REQUIREMENT 1: In the review note on the virtual-world learning paper, reproduce the passage starting at "1. Bronack S, Riedl" and ending at "which they practice.", substituting "understanding" for every occurrence of "knowledge".
REQUIREMENT 2: Using the review note on the virtual-world learning paper, explain why the three-dimensional virtual world is used with the students.

SELECTED EXTRACT:

Begin

Thursday 23 December 2010

Paper - Learning in the zone

1. Bronack S, Riedl R, Tashner J. Learning in the zone: A social constructivist framework for distance education in a 3-dimensional virtual world. Interactive Learning Environments. 2006;14(3):219-232. Available at: http://www.informaworld.com/openurl?genre=article&doi=10.1080/10494820600909157&magic=crossref||D404A21C5BB053405B1A640AFFD44AE3.

A paper reviewing the design and success of a custom virtual world for online learning, with separately designed areas for each course.

Gives a good overview of social constructivism, based on the following tenants:

  • learning is participatory; 
  • knowledge is social; 
  • learning leads development through predictable stages via shared activity; 
  • a useful knowledge base emerges through meaningful activity with others; 
  • learners develop dispositions relative to the communities in which they practice.
The paper goes on to define each of these more carefully. 

The design and build of the virtual world is discussed, and feedback from students presented. The three dimensional virtual world appears to be used to allow the students to build and create things that would not be possible in real life, allowing for situated learning. The focus seems to be on building a 'community of practice', allowing students to mingle as would normally be possible on campus.

End

DATA SHOWN:
Begin

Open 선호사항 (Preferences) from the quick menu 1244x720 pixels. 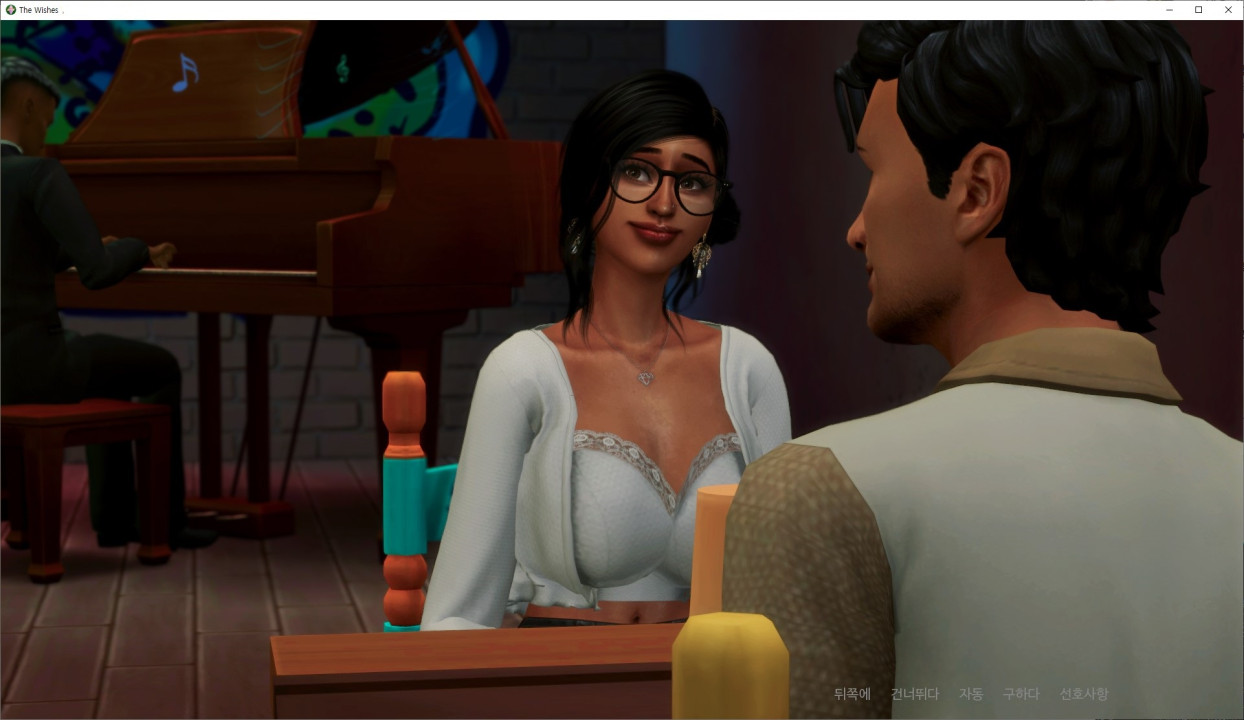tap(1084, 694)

End

ANSWER 1:
1. Bronack S, Riedl R, Tashner J. Learning in the zone: A social constructivist framework for distance education in a 3-dimensional virtual world. Interactive Learning Environments. 2006;14(3):219-232. Available at: http://www.informaworld.com/openurl?genre=article&doi=10.1080/10494820600909157&magic=crossref||D404A21C5BB053405B1A640AFFD44AE3.

A paper reviewing the design and success of a custom virtual world for online learning, with separately designed areas for each course.

Gives a good overview of social constructivism, based on the following tenants:

  • learning is participatory; 
  • understanding is social; 
  • learning leads development through predictable stages via shared activity; 
  • a useful understanding base emerges through meaningful activity with others; 
  • learners develop dispositions relative to the communities in which they practice.

ANSWER 2: The three-dimensional virtual world appears to be used so that students can build and create things that would not be possible in real life. This allows for situated learning.